Christopher E. Mower
Chris is a Senior Research Scientist at Huawei Noah's Ark Lab in London, specializing in robotics and AI. He leads the ROS-LLM project and collaborates with Huawei teams based in Shenzhen, Hong Kong, Suzhou, and Hangzhou. Chris worked with LEJU robotics and the Huawei Cloud team to deliver a successful humanoid demonstration at Huawei Developers Conference 2024, Dongguan. Additionally, Chris co-leads collaborations with Marco Hutter at ETH Zurich, and Jan Peters at TU Darmstadt. Previously, Chris was a post-doc at King's College London, focusing on surgical robotics and collaborated on the EU Horizon 2020 FAROS Project. While at King's, he was awarded funding that supported two visiting positions with leading surgical robot labs in KU Leuven and Balgrist University Hospital (an internationally renowned hospital specializing in musculoskeletal disorders attached to ETH Zurich and University of Zurich). Chris holds a PhD in robotics from the University of Edinburgh supervised by Sethu Vijayakumar that was funded by The Costain Group, a UK-based civil engineering firm. During his PhD, Chris was part of a team that developed a shared autonomy system that won First Prize for Greatest Potential for Positive Impact at the Robots for Resilient Infrastructure International Challenge. He also holds a master's in computer science from Imperial College London and as part of his dissertation worked with the Hamlyn Center for robotic surgery. Additionally, Chris holds a second masters degree in applied mathematics from the University of Manchester. During his time at Manchester, Chris interned at the Numerical Algorithms Group and contributed code that was included into their library and is now used by major banks and insurance firms.

吴霜
Shuang Wu is currently a researcher in embodied AI at Huawei Noah's Ark Lab - Hong Kong, 2012 Laboratories. He received his B.Eng in Mechatronic Engineering from Zhejiang University in 2015, and his Ph.D. in Electronic and Computer Engineering from the Hong Kong University of Science and Technology in 2019. His research interests include control, optimization, and learning-based methods to enhance optimization and control.

万宇晖
Yuhui Wan is currently a research intern at Huawei Noah's Ark Lab in London and a PhD student in Mechanical Engineering at the University of Leeds, with the scope of research in human-robot teaming and embodied AI. He holds a Master's and a Bachelor's degree from Purdue University.

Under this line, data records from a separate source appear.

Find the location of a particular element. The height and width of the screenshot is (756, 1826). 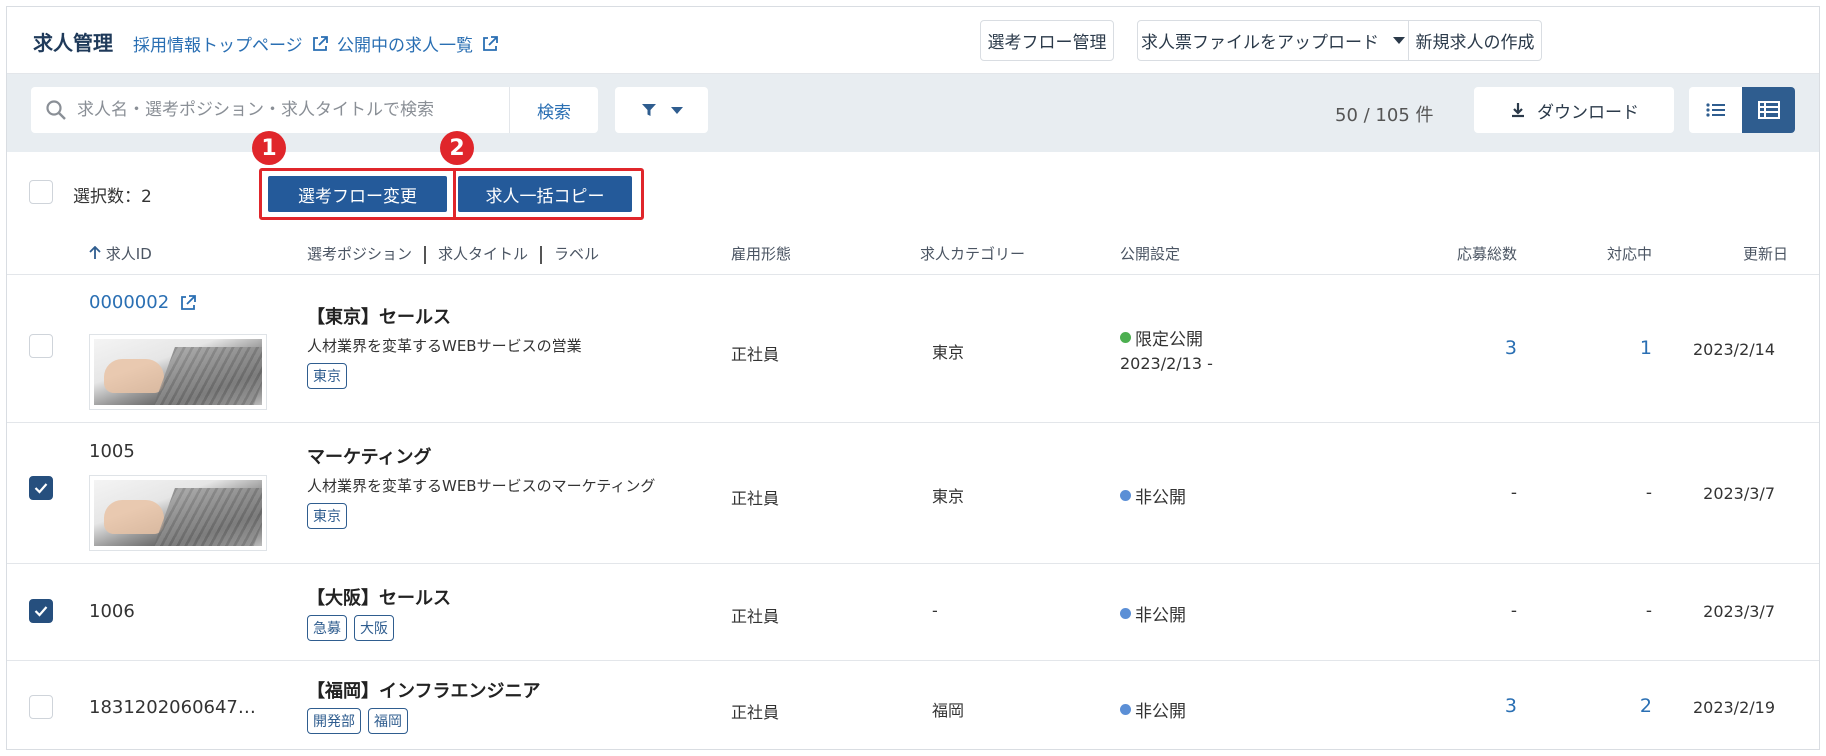

column-applications: 応募総数 is located at coordinates (1472, 254).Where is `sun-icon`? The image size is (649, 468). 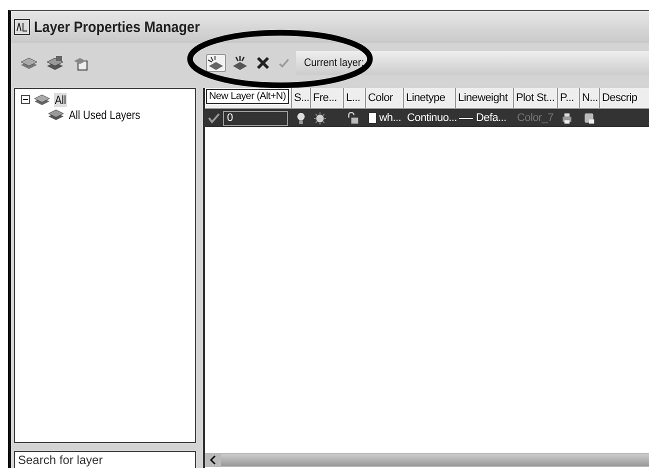 sun-icon is located at coordinates (320, 118).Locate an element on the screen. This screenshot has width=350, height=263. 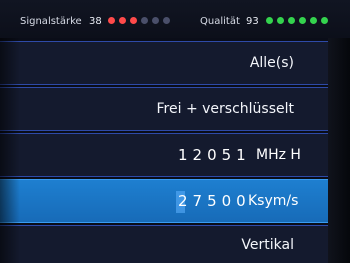
polarization-value: Vertikal is located at coordinates (268, 244). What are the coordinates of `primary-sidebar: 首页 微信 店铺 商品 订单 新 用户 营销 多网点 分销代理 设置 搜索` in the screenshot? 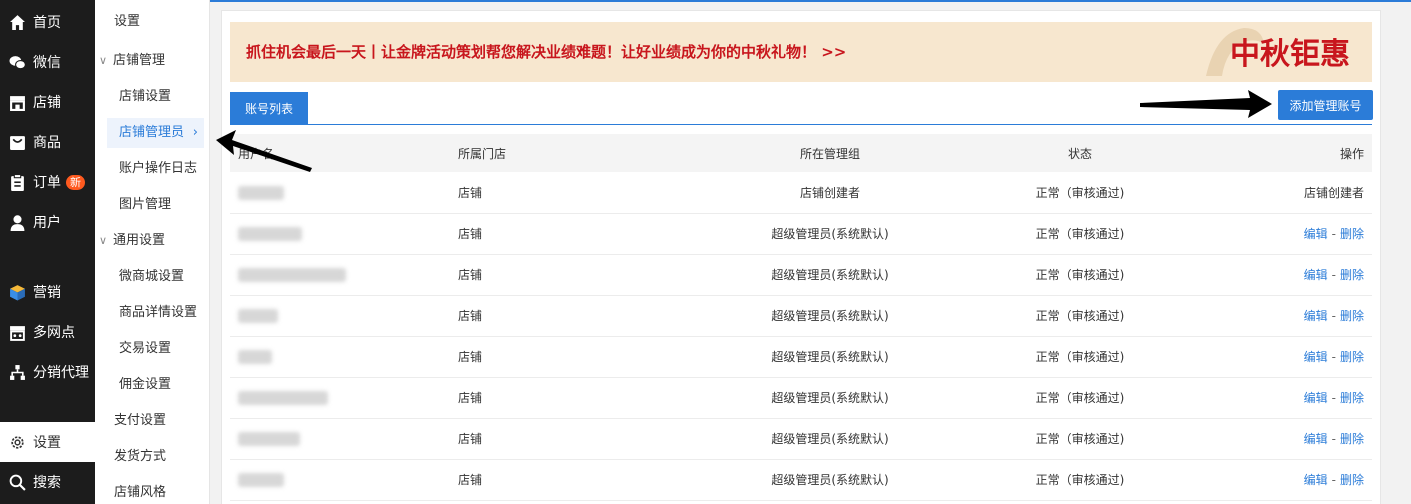 It's located at (48, 252).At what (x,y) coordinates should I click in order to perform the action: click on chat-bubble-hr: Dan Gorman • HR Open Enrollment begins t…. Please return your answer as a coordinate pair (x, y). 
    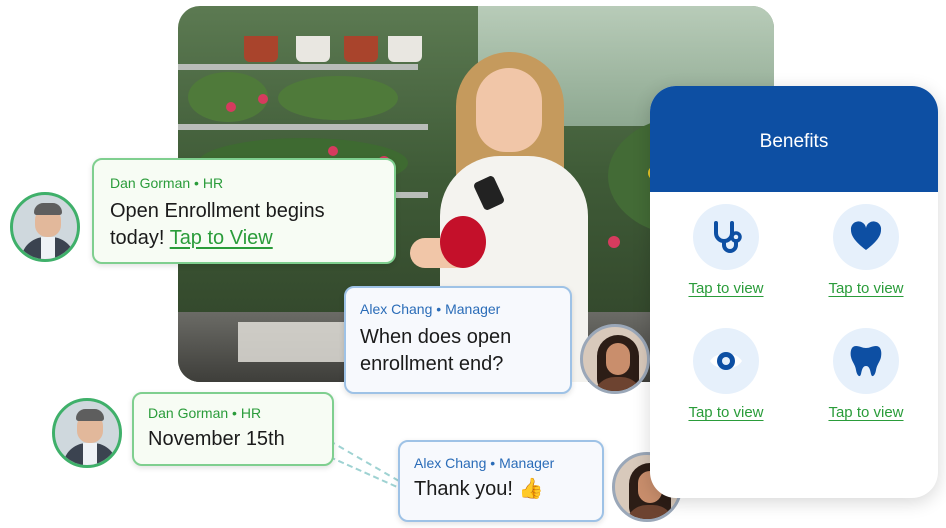
    Looking at the image, I should click on (244, 211).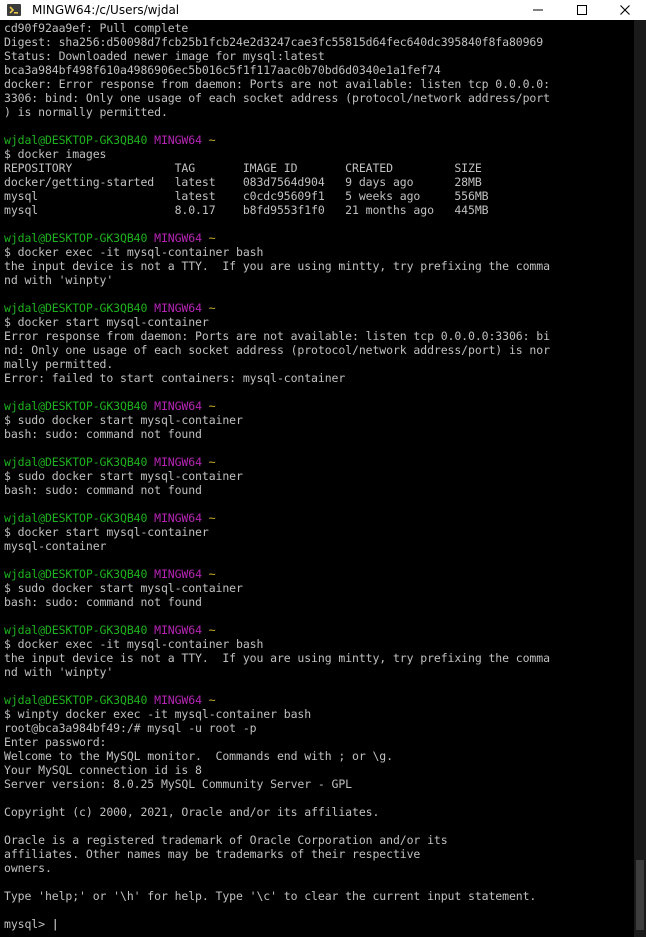 The width and height of the screenshot is (646, 937). What do you see at coordinates (56, 742) in the screenshot?
I see `output-line: Enter password:` at bounding box center [56, 742].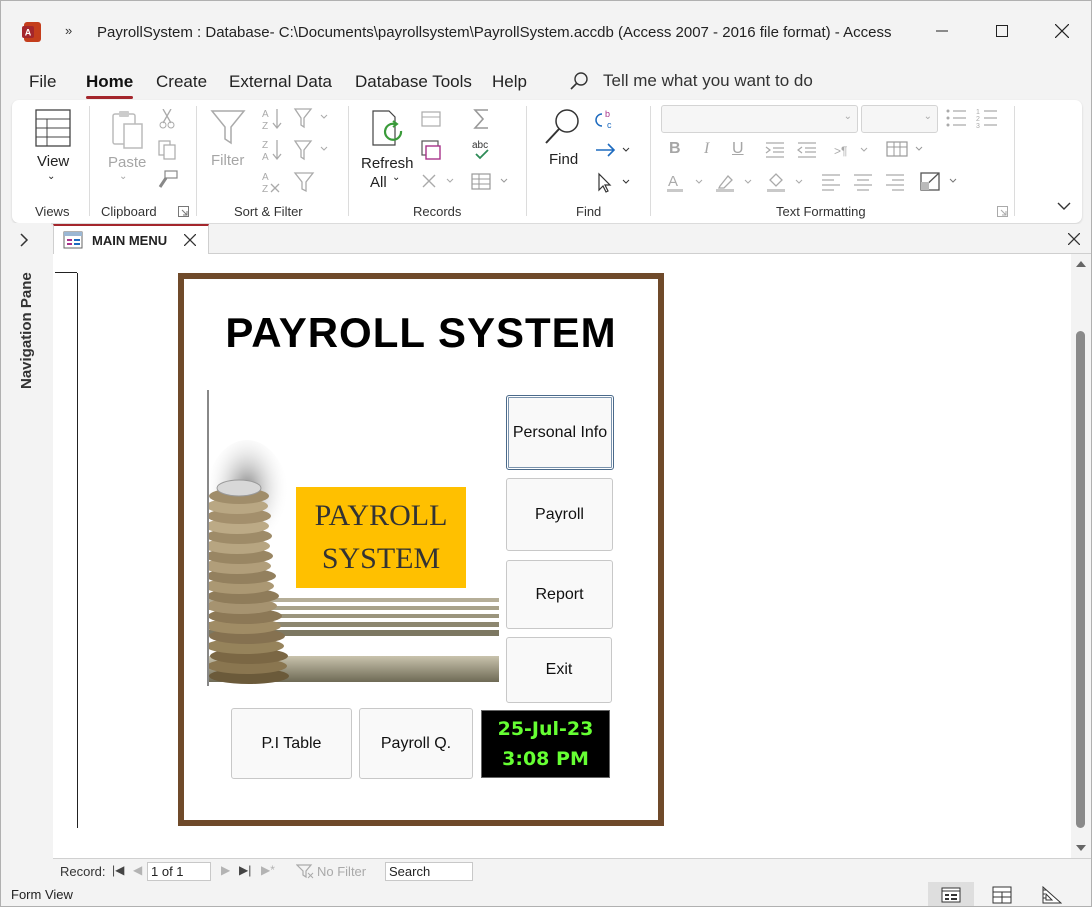 Image resolution: width=1092 pixels, height=907 pixels. What do you see at coordinates (331, 871) in the screenshot?
I see `filter-status: No Filter` at bounding box center [331, 871].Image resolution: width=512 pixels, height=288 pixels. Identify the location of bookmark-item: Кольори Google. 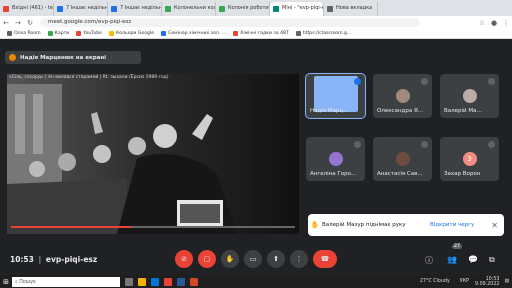
(131, 34).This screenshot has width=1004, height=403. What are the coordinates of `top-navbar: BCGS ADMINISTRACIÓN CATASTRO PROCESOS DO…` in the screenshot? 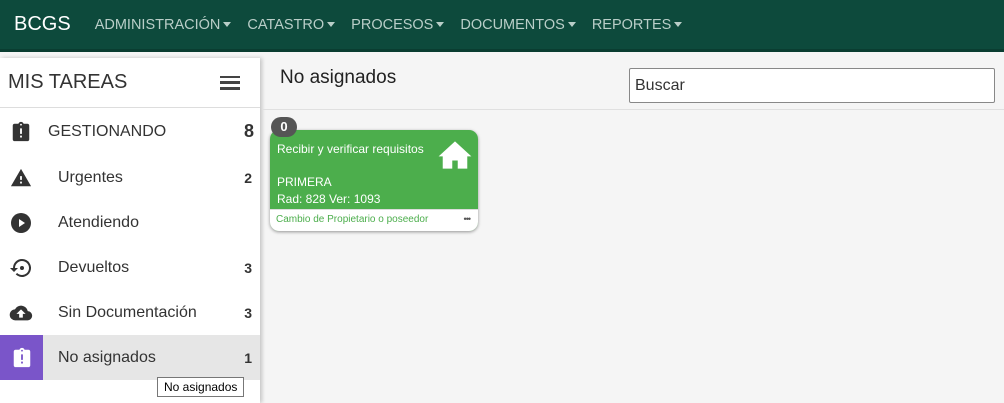 It's located at (502, 26).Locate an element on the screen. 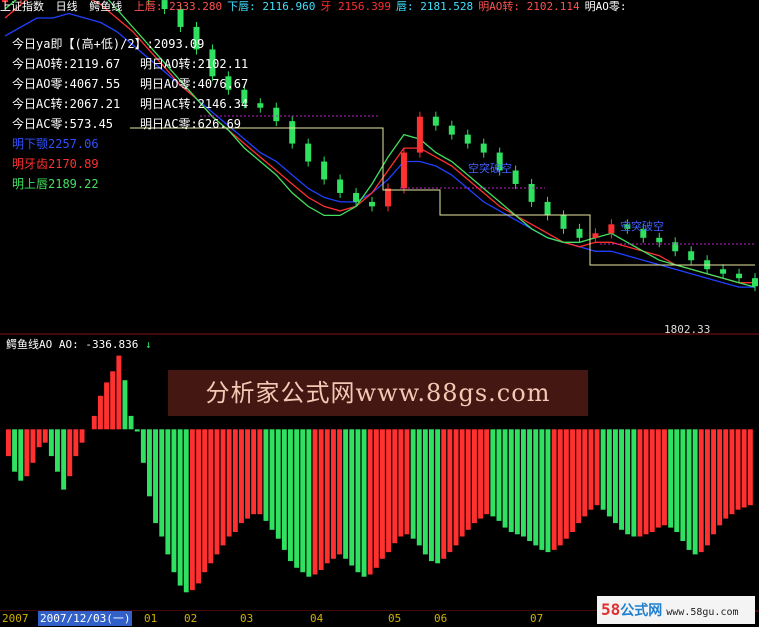 The image size is (759, 627). date-label-0: 2007 is located at coordinates (16, 618).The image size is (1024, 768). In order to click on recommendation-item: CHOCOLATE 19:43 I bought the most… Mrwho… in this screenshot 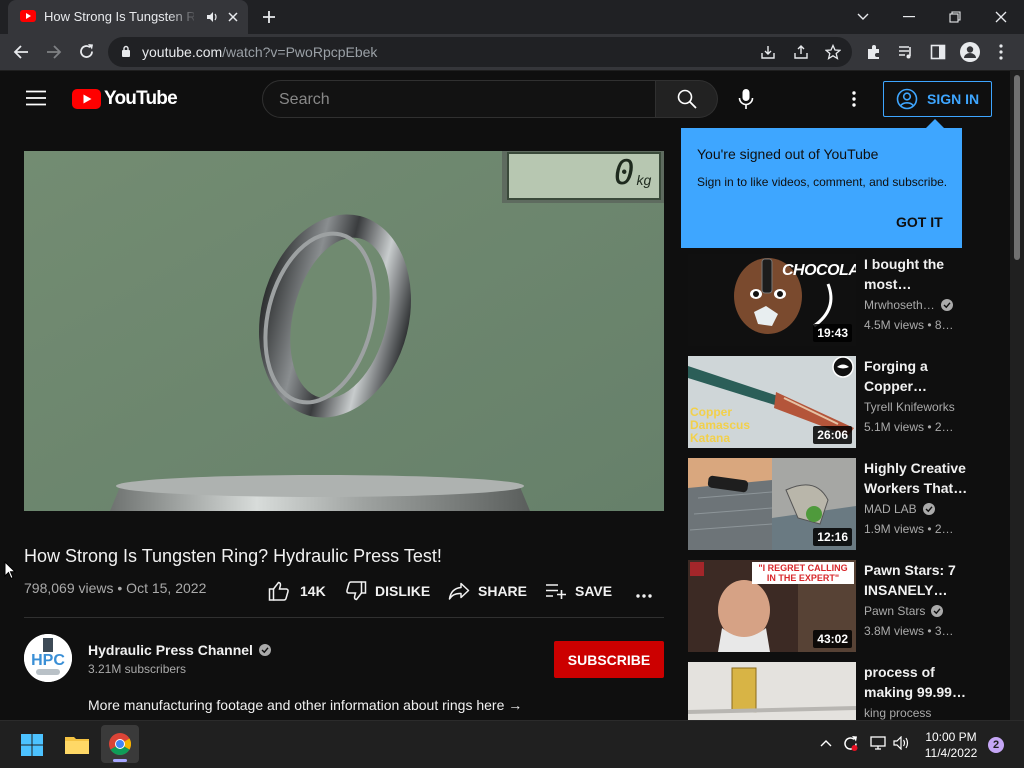, I will do `click(838, 300)`.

Yuhui's accolades include 2nd place in the Multi-robot Inspection and Monitoring Challenge at the IEEE RAS summer school and 1st place in the Xplore New Automation Award, where he was recognized by the German Federal Minister for Economics and Energy. Yuhui collaborated with Huawei teams based in Shenzhen and Hangzhou. His contributions extend across various projects, including the ROS-LLM project in Hangzhou. He also coordinated with LEJU robotics and the Huawei Cloud team for a successful humanoid demonstration at the Huawei Developers Conference 2024 in Dongguan. Prior to his current roles, Yuhui worked at Fiat Chrysler Automobiles, where he contributed to the improvement of the Chrysler Pentastar V6 engine, a renowned and widely-used engine in the automotive industry.